La globalizzazione che isola e lo scardinamento delle vecchie e consolidate abitudini hanno portato ad una crisi che sembra peggiorare ogni giorno che passa e solo con una presa di coscienza, che permetta di comprendere che il mondo è cambiato, si può dare una risposta che spinga al miglioramento.

Il posto fisso che non esiste più e lo stravolgimento del proprio tenore sociale hanno minato l’essere umano, che in preda alla paura e alla mancanza di sicurezza tende ad isolarsi sempre più.

Da  molti anni in Italia viviamo una profonda crisi di valori, collegata alla globalizzazione ed alla più grave depressione economica vissuta tra il 2008 ed il 2014.

Nella crisi odierna c’è innanzitutto un problema di ‘perdita’, nella comunità, delle convinzioni tradizionali sulle quali si era basata l’interpretazione della realtà. Viene meno la certezza di un posto di lavoro, di un reddito garantito ed è minato un tenore di vita che sembrava immutabile e rappresentava la propria sicurezza personale.

Nella Comunità si chiude l’orizzonte ed è molto forte l’impulso a trovare sicurezza nelle mura domestiche, nella rarefazione delle relazioni, nell’esaltazione del proprio particolare.

I due modi di gestire la crisi sono anteposti e se da un lato c’è il ricorrere ai soliti vecchi sistemi, che hanno già dato prova di fallimento, dall’altro ci sono nuovi schemi tutti da provare.

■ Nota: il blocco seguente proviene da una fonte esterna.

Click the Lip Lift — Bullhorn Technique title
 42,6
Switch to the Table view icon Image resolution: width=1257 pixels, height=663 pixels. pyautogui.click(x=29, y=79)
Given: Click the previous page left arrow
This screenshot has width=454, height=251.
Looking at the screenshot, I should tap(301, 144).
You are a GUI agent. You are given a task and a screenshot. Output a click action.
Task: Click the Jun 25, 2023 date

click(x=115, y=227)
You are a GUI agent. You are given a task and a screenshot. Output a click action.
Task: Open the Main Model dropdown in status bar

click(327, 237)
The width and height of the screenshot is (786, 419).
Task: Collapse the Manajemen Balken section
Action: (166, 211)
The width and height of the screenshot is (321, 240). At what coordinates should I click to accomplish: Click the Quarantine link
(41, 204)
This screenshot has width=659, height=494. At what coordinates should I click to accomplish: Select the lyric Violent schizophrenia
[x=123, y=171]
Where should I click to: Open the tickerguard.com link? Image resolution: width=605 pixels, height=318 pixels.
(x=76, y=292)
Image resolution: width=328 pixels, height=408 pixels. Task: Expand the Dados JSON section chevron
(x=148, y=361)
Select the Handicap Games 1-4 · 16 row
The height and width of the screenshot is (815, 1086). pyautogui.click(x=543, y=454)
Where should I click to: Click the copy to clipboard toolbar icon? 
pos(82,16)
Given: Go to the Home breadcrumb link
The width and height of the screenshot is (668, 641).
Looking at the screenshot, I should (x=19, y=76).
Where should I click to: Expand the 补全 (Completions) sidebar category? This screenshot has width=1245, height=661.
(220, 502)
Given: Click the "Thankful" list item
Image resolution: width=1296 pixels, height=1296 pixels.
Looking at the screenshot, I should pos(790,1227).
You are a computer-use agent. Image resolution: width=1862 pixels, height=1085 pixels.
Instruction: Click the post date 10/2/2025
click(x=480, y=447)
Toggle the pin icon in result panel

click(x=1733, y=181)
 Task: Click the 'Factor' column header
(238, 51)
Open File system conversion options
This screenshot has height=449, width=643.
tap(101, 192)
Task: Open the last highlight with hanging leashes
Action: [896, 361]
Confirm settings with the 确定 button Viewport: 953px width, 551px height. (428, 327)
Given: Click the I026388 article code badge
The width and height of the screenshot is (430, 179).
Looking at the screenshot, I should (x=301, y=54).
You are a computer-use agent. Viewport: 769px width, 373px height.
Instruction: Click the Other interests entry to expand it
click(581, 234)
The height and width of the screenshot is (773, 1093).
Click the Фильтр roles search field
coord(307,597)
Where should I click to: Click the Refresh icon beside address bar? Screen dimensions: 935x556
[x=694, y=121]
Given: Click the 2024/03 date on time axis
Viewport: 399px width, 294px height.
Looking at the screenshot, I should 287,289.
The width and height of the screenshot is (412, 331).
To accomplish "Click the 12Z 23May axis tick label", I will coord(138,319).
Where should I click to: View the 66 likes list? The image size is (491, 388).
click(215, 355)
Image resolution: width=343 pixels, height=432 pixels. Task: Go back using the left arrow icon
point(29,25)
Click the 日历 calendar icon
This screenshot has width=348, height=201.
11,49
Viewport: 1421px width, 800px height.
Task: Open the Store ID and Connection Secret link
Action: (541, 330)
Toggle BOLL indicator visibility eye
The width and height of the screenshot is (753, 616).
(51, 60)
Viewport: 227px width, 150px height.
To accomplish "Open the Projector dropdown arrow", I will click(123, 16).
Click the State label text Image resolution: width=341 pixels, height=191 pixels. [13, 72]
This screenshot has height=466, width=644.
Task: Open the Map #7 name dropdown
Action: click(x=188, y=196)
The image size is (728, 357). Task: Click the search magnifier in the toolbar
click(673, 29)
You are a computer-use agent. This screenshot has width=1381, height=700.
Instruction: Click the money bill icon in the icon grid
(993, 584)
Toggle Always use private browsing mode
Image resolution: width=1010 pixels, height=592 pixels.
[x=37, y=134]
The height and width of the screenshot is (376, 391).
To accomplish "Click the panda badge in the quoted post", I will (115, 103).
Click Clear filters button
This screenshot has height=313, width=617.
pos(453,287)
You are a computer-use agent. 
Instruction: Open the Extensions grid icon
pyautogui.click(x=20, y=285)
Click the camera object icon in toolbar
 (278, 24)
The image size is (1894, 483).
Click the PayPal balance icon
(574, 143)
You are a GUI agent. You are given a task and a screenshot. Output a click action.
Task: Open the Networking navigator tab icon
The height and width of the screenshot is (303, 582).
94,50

Adottare gli stessi schemi di comportamento individuale e collettivo conosciuti, cullando l’illusione che prima o poi tutto tornerà come prima, è un atteggiamento consolatorio ed errato. La conseguenza di questa ‘conservazione’  è l’ingessatura della vita della Comunità  in schemi abitudinari rigidi, nella negazione  del cambiamento vissuto come minaccioso per la propria integrità. Si ripropone, il solito modello di sviluppo economico, anche quando palesemente non soddisfa più i bisogni primari e secondari, le solite strategie sociali di fronte ai bisogni anche se mancano le risorse, il rifiuto della convivenza inevitabile (ma possibile da governare) con lo straniero percepito, a torto o a ragione, come una minaccia. Avvolta in nuove paure, la comunità ripiega su azioni di corto respiro . La crisi della partecipazione, a tutti i livelli, è figlia di questo atteggiamento di chiusura, che alla crisi reagisce ribadendo i propri vecchi schemi di organizzazione

Ci può essere però un’altra risposta alla crisi, la possibilità di scoprire  capacità non esplorate, di  ricostruire una strategia nuova per risolvere problemi che sembravano insormontabili:  dal lavoro da reinventare nelle nuove tecnologie e nei servizi legati  esclusivamente al capitale umano, alla protezione sociale da ridisegnare con risorse più limitate, dalle produzioni senza valore sociale alla riscoperta delle produzioni utili, dal consumismo esasperato ad uno stile di vita più sobrio.

Alcuni esempi? Il Welfare di comunità  che affianca il vecchio Stato Sociale ammaccato è  una rielaborazione della crisi del vecchio assistenzialismo. La presa in carico della persona per accompagnarla al lavoro, riconvertirla quando dovrà cambiare attività, sostenerla anche economicamente nelle fasi in cui il lavoro non ci sarà, è una nuova modalità di risposta alla crisi del posto fisso che non esiste di fatto più. Costruire reti di persone volontarie con esperienza nella gestione dell’ordine pubblico (ex operatori delle forze dell’ordine o cittadini con particolari attitudini e sensibilità) ad interagire con polizia e carabinieri nella difesa dell’ordine cittadino può migliorare il controllo del territorio comunale soprattutto a difesa dalla microcriminalità oggi diffusa. Il sistema del no profit che gestisca la cultura, il patrimonio artistico può essere l’alternativa alla crisi di una gestione statale troppo lenta ed ingessata. Il tutto, deve essere messo in pratica mantenendo l’identità della comunità, ovvero valori, conoscenze, tradizioni culturali che la connotano. Questa è l’infrastruttura essenziale che va presidiata con ogni sforzo e con ogni iniziativa coerente.